(What is being asked)
Only lines, not pictures: please repeat exactly the lines from the one with "Given: Open the World of Tanks taskbar icon" through the end of the listing.
Input records: Begin
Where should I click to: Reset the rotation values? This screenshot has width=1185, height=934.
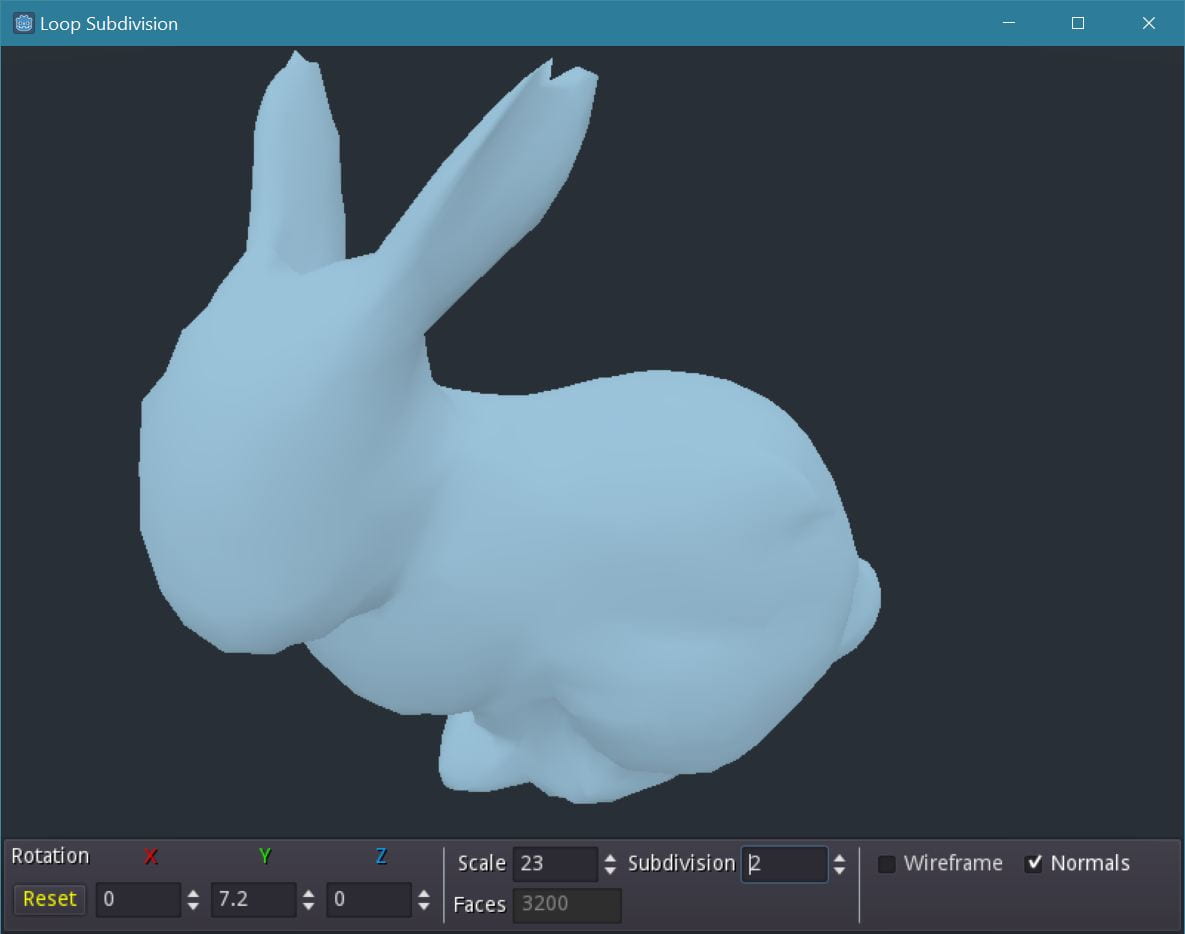pyautogui.click(x=50, y=899)
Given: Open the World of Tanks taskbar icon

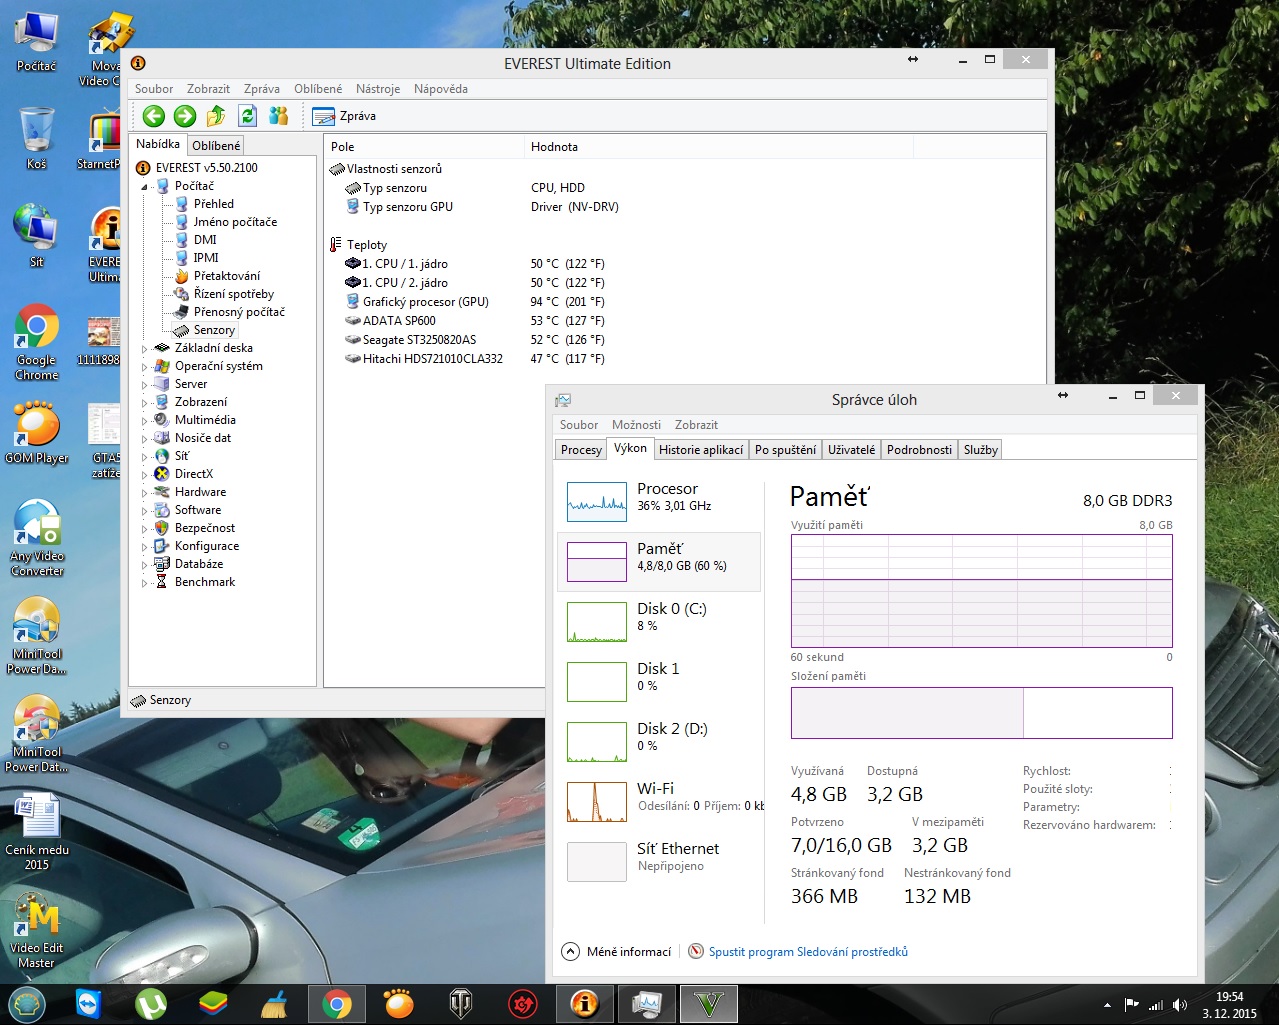Looking at the screenshot, I should [461, 1004].
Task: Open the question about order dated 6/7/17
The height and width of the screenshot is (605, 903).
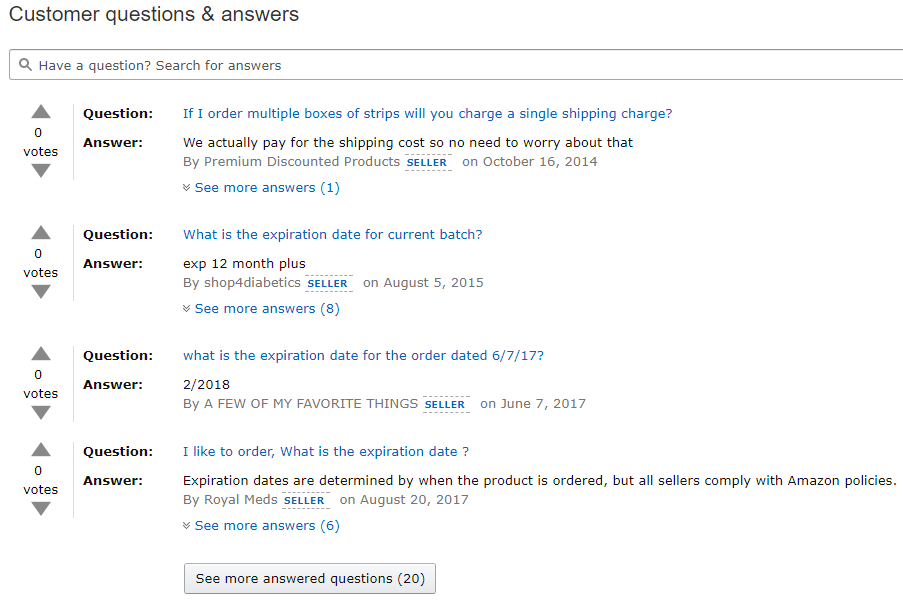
Input records: End
(Your response)
Given: Open the World of Tanks taskbar icon

Looking at the screenshot, I should [461, 1004].
Task: Open the question about order dated 6/7/17
The height and width of the screenshot is (605, 903).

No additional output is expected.